Indicate whether the linear system is a “flowmap” system.

The system uses either the matrix $A$ or its spectral components to evolve the system.

is_linear_system_setup(raise_error_if_not_setup=False)[source]#

Indicate whether the linear system is set up.

Return type:: bool

property is_matrix_mode: bool#

Indicate whether the linear system is in “matrix” mode.

The system uses either matrix $A$ for flowmap or $\mathcal{A}$ for a differential system.

property is_spectral_mode: bool#

Indicate whether the linear system is in “spectral” mode.

The system uses the spectral components of either matrix $A$ for flowmap or $\mathcal{A}$ for differential.
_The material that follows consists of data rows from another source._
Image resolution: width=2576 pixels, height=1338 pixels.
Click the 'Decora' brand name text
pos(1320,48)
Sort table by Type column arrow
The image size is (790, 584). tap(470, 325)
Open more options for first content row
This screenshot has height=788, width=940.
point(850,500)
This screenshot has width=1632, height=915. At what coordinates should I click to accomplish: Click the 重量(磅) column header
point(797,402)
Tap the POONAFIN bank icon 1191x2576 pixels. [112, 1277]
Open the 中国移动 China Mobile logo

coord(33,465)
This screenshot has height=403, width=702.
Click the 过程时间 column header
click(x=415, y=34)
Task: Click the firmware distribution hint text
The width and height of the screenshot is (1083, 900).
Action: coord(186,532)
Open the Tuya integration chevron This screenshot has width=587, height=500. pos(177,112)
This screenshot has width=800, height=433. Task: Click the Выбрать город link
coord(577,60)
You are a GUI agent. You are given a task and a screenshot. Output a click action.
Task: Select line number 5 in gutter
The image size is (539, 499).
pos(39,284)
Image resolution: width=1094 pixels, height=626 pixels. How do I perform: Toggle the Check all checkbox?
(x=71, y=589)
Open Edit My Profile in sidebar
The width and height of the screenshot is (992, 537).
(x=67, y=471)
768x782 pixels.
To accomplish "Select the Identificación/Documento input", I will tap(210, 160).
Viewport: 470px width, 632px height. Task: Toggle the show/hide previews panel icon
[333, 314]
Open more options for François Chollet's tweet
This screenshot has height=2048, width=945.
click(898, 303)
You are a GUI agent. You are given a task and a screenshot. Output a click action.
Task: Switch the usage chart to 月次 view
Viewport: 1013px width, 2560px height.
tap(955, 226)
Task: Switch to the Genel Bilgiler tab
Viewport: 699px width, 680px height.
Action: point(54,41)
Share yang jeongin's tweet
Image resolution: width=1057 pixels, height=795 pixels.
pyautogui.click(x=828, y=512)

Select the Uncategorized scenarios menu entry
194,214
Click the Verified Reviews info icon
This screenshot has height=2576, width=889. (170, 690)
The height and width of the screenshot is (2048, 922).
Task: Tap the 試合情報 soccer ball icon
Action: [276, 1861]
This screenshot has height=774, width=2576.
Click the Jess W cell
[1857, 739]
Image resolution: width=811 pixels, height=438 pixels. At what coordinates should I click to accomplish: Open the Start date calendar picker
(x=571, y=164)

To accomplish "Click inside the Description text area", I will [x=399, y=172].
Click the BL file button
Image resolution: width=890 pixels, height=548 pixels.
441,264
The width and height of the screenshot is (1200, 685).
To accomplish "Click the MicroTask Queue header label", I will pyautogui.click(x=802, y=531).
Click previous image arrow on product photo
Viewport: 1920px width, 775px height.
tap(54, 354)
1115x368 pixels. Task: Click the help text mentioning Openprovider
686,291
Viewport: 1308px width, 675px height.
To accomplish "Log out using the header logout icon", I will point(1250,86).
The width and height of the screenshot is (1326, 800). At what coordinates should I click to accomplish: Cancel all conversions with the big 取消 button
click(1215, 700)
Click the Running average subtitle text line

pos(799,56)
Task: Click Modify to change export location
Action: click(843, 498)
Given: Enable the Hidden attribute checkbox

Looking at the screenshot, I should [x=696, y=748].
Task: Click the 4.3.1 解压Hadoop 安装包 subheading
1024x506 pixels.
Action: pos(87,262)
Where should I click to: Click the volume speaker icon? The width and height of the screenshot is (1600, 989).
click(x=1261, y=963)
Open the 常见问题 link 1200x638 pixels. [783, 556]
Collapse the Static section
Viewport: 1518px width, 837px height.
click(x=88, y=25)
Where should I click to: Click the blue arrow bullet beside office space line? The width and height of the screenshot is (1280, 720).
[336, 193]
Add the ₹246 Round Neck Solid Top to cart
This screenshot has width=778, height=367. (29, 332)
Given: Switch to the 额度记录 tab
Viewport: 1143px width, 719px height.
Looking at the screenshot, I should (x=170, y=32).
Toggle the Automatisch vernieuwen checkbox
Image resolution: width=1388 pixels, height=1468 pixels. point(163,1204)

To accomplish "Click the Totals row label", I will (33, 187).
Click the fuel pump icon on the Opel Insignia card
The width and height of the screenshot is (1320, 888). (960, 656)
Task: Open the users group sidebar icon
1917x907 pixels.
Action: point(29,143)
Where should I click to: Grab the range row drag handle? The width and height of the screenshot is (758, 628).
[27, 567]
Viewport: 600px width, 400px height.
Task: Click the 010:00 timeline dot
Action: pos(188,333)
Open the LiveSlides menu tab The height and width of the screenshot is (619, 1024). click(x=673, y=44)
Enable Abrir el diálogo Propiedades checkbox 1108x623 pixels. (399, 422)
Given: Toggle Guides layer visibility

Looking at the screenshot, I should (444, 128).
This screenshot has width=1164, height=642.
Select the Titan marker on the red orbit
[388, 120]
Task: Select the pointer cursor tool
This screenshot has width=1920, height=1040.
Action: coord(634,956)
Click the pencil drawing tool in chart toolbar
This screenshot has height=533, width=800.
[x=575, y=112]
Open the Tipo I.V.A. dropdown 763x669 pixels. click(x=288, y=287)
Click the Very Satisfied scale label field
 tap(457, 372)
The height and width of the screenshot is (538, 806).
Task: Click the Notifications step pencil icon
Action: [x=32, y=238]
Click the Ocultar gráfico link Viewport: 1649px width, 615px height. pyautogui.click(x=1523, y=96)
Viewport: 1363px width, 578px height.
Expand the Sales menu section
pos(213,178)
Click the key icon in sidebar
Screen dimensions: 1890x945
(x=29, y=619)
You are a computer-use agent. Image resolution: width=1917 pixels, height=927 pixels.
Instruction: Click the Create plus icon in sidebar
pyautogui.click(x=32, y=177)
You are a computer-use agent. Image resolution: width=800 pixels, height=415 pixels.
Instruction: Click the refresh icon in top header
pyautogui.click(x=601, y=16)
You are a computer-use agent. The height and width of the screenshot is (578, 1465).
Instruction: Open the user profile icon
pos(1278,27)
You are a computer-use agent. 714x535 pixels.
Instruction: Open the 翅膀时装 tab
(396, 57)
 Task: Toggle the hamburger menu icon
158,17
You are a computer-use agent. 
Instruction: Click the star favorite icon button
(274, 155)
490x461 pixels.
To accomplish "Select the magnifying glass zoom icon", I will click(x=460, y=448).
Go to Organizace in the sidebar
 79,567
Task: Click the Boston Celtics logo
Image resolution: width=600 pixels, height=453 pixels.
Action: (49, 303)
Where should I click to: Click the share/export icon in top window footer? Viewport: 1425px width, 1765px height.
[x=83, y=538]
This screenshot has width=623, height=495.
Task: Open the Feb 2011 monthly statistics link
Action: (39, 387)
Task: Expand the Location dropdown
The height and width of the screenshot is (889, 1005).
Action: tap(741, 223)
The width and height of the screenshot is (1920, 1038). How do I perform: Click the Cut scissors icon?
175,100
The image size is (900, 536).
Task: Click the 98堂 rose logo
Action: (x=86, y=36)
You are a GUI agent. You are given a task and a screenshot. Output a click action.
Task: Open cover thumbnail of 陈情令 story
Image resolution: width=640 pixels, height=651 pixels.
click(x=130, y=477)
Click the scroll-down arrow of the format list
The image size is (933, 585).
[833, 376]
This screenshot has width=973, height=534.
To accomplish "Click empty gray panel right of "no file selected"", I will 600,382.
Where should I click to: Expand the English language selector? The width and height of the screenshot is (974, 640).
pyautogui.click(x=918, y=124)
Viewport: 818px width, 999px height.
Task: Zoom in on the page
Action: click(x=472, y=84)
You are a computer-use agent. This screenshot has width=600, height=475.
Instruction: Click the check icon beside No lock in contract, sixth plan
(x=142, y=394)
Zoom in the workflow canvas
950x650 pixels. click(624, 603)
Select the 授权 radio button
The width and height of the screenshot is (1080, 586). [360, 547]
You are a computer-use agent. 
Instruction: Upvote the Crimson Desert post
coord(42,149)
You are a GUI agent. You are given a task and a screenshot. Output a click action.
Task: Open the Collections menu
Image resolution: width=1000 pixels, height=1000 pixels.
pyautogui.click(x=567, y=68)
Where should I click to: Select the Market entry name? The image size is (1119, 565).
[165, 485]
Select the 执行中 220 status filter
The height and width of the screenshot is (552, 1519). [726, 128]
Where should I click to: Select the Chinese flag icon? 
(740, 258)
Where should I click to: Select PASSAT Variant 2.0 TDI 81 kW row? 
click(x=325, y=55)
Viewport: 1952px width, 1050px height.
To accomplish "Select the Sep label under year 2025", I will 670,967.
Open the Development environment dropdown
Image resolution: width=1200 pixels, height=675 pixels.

setup_matrix_system(system_matrix, *, control_matrix=None)[source]#

Set up linear system with system matrix.

Parameters:

system_matrix – The system matrix (either $A$ for flowmap or $\mathcal{A}$ for differential type).
control_matrix – The control matrix. Required if the linear system is controlled.

Returns:

self

Return type:

LinearDynamicalSystem

setup_spectral_system(eigenvectors_right, eigenvalues, eigenvectors_left=None, control_matrix=None)[source]#

Set up linear system with spectral components of system matrix.

If the left eigenvectors (attribute eigenvectors_left_) are available the initial condition always solves with the second case for $b_0$ in note of evolve_linear_system() because this is more efficient.

Parameters:

eigenvectors_right (ndarray) – The right eigenvectors $\Psi_r$ of system matrix.
eigenvalues (ndarray) – The eigenvalues $\Lambda$ of system matrix.
eigenvectors_left (Optional[ndarray]) – The left eigenvectors $\Psi_l$ of system matrix.
control_matrix (Optional[ndarray]) – An additional control matrix (note that currently the control matrix is not described in spectral components.

Returns:

self

Return type:

LinearDynamicalSystem

class datafold.pcfold.timeseries.accessor.TSCAccessor(tsc_df)[source]#

Extension functions for TSCDataFrame.

See documentation for regular pandas accessors.

The functions are available through the accessor tsc, for example,

tsc_object.tsc.normalize_time()

Parameters:: tsc_df (TSCDataFrame) – time series collection data to carry out accessor functions on

assign_ids_const_delta(drop_samples=False)[source]#

Split time series with irregular time sampling frequencies in new time series of intervals with constant time sampling.

This function only considers time series with irregular delta_time and aims to split these into sub time series of finite delta_time. Time series with a finite delta_time may only receive a new ID, but the samples remain the same.

The detection of constant sampling intervals is carried out with the second time differences. For the detection of a new sub time series the sampling rate must be at constant for three samples (i.e. two time differences). This means the function does not assign sample pairs (time series of length two) when dealing with completely irregular time series. Instead the samples of irregular intervals are dropped. The main reason for this is that the assignment is not unique.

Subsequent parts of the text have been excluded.